» **Problem to work on**
Reproduce every item below verbatim, preserving each character, space, and line break.

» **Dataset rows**
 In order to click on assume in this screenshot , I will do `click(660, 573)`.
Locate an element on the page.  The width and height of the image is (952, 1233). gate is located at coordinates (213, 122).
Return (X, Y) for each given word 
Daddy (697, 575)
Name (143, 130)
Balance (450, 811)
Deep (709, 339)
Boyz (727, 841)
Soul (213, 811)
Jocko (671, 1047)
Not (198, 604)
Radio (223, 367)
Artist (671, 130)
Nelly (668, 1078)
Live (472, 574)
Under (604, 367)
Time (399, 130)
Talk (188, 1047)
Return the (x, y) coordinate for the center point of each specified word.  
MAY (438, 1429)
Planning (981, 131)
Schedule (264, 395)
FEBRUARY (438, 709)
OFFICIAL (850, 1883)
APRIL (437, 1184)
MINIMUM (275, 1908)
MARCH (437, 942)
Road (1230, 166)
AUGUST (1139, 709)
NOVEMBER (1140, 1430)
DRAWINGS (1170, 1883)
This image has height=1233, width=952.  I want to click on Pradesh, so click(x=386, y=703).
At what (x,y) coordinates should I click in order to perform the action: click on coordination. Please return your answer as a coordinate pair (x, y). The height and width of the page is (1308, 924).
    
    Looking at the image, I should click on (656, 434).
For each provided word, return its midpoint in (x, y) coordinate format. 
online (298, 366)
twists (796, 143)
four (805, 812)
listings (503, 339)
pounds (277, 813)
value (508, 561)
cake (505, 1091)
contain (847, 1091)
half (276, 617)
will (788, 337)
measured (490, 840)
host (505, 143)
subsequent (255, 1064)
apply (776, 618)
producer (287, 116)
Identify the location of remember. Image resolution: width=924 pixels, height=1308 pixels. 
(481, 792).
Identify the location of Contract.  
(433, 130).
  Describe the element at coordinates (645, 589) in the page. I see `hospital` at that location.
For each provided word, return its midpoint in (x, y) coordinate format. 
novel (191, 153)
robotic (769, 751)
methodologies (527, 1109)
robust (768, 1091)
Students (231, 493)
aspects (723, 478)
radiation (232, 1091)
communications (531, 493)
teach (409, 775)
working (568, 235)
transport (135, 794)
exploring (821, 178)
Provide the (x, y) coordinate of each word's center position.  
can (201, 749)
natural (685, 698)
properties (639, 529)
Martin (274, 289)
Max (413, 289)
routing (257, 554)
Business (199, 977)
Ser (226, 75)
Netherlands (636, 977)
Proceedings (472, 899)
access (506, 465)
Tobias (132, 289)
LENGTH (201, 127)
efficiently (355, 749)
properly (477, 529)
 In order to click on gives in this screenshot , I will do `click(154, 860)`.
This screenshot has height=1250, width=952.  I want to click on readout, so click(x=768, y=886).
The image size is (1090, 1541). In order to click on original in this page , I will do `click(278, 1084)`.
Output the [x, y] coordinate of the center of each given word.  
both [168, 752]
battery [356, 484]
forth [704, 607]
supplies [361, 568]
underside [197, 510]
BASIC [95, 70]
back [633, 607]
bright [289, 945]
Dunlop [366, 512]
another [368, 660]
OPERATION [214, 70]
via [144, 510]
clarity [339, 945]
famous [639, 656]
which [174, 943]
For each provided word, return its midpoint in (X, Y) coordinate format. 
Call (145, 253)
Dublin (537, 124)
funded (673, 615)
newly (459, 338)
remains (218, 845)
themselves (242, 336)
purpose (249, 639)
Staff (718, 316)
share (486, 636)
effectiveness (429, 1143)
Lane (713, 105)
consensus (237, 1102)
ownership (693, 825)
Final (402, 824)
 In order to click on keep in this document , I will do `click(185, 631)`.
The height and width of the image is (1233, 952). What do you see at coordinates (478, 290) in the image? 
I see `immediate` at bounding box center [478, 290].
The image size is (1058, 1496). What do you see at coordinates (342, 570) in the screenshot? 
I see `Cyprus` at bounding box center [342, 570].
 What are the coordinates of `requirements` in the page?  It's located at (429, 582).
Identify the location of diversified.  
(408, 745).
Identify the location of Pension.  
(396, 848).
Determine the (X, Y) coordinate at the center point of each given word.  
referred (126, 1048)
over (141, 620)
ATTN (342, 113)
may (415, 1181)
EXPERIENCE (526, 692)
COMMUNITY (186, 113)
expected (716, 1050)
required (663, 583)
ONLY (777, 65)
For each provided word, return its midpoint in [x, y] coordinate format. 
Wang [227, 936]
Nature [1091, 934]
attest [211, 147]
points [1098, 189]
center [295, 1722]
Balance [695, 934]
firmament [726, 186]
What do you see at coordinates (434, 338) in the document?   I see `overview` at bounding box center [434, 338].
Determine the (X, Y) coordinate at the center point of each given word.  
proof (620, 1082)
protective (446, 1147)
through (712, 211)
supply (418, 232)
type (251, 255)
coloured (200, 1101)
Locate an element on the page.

» **Result for this task**
 In order to click on assume in this screenshot , I will do `click(660, 573)`.
Locate an element on the page.  The width and height of the image is (952, 1233). gate is located at coordinates (213, 122).
Return (X, Y) for each given word 
Daddy (697, 575)
Name (143, 130)
Balance (450, 811)
Deep (709, 339)
Boyz (727, 841)
Soul (213, 811)
Jocko (671, 1047)
Not (198, 604)
Radio (223, 367)
Artist (671, 130)
Nelly (668, 1078)
Live (472, 574)
Under (604, 367)
Time (399, 130)
Talk (188, 1047)
Return the (x, y) coordinate for the center point of each specified word.  
MAY (438, 1429)
Planning (981, 131)
Schedule (264, 395)
FEBRUARY (438, 709)
OFFICIAL (850, 1883)
APRIL (437, 1184)
MINIMUM (275, 1908)
MARCH (437, 942)
Road (1230, 166)
AUGUST (1139, 709)
NOVEMBER (1140, 1430)
DRAWINGS (1170, 1883)
This image has height=1233, width=952.  I want to click on Pradesh, so click(x=386, y=703).
At what (x,y) coordinates should I click in order to perform the action: click on coordination. Please return your answer as a coordinate pair (x, y). The height and width of the page is (1308, 924).
    
    Looking at the image, I should click on (656, 434).
For each provided word, return its midpoint in (x, y) coordinate format. 
online (298, 366)
twists (796, 143)
four (805, 812)
listings (503, 339)
pounds (277, 813)
value (508, 561)
cake (505, 1091)
contain (847, 1091)
half (276, 617)
will (788, 337)
measured (490, 840)
host (505, 143)
subsequent (255, 1064)
apply (776, 618)
producer (287, 116)
Identify the location of remember. Image resolution: width=924 pixels, height=1308 pixels. 
(481, 792).
Identify the location of Contract.  
(433, 130).
  Describe the element at coordinates (645, 589) in the page. I see `hospital` at that location.
For each provided word, return its midpoint in (x, y) coordinate format. 
novel (191, 153)
robotic (769, 751)
methodologies (527, 1109)
robust (768, 1091)
Students (231, 493)
aspects (723, 478)
radiation (232, 1091)
communications (531, 493)
teach (409, 775)
working (568, 235)
transport (135, 794)
exploring (821, 178)
Provide the (x, y) coordinate of each word's center position.  
can (201, 749)
natural (685, 698)
properties (639, 529)
Martin (274, 289)
Max (413, 289)
routing (257, 554)
Business (199, 977)
Ser (226, 75)
Netherlands (636, 977)
Proceedings (472, 899)
access (506, 465)
Tobias (132, 289)
LENGTH (201, 127)
efficiently (355, 749)
properly (477, 529)
 In order to click on gives in this screenshot , I will do `click(154, 860)`.
This screenshot has height=1250, width=952.  I want to click on readout, so click(x=768, y=886).
The image size is (1090, 1541). In order to click on original in this page , I will do `click(278, 1084)`.
Output the [x, y] coordinate of the center of each given word.  
both [168, 752]
battery [356, 484]
forth [704, 607]
supplies [361, 568]
underside [197, 510]
BASIC [95, 70]
back [633, 607]
bright [289, 945]
Dunlop [366, 512]
another [368, 660]
OPERATION [214, 70]
via [144, 510]
clarity [339, 945]
famous [639, 656]
which [174, 943]
For each provided word, return its midpoint in (X, Y) coordinate format. 
Call (145, 253)
Dublin (537, 124)
funded (673, 615)
newly (459, 338)
remains (218, 845)
themselves (242, 336)
purpose (249, 639)
Staff (718, 316)
share (486, 636)
effectiveness (429, 1143)
Lane (713, 105)
consensus (237, 1102)
ownership (693, 825)
Final (402, 824)
 In order to click on keep in this document , I will do `click(185, 631)`.
The height and width of the image is (1233, 952). What do you see at coordinates (478, 290) in the image? 
I see `immediate` at bounding box center [478, 290].
The image size is (1058, 1496). What do you see at coordinates (342, 570) in the screenshot? 
I see `Cyprus` at bounding box center [342, 570].
 What are the coordinates of `requirements` in the page?  It's located at (429, 582).
Identify the location of diversified.  
(408, 745).
Identify the location of Pension.  
(396, 848).
Determine the (X, Y) coordinate at the center point of each given word.  
referred (126, 1048)
over (141, 620)
ATTN (342, 113)
may (415, 1181)
EXPERIENCE (526, 692)
COMMUNITY (186, 113)
expected (716, 1050)
required (663, 583)
ONLY (777, 65)
For each provided word, return its midpoint in [x, y] coordinate format. 
Wang [227, 936]
Nature [1091, 934]
attest [211, 147]
points [1098, 189]
center [295, 1722]
Balance [695, 934]
firmament [726, 186]
What do you see at coordinates (434, 338) in the document?   I see `overview` at bounding box center [434, 338].
Determine the (X, Y) coordinate at the center point of each given word.  
proof (620, 1082)
protective (446, 1147)
through (712, 211)
supply (418, 232)
type (251, 255)
coloured (200, 1101)
Locate an element on the page.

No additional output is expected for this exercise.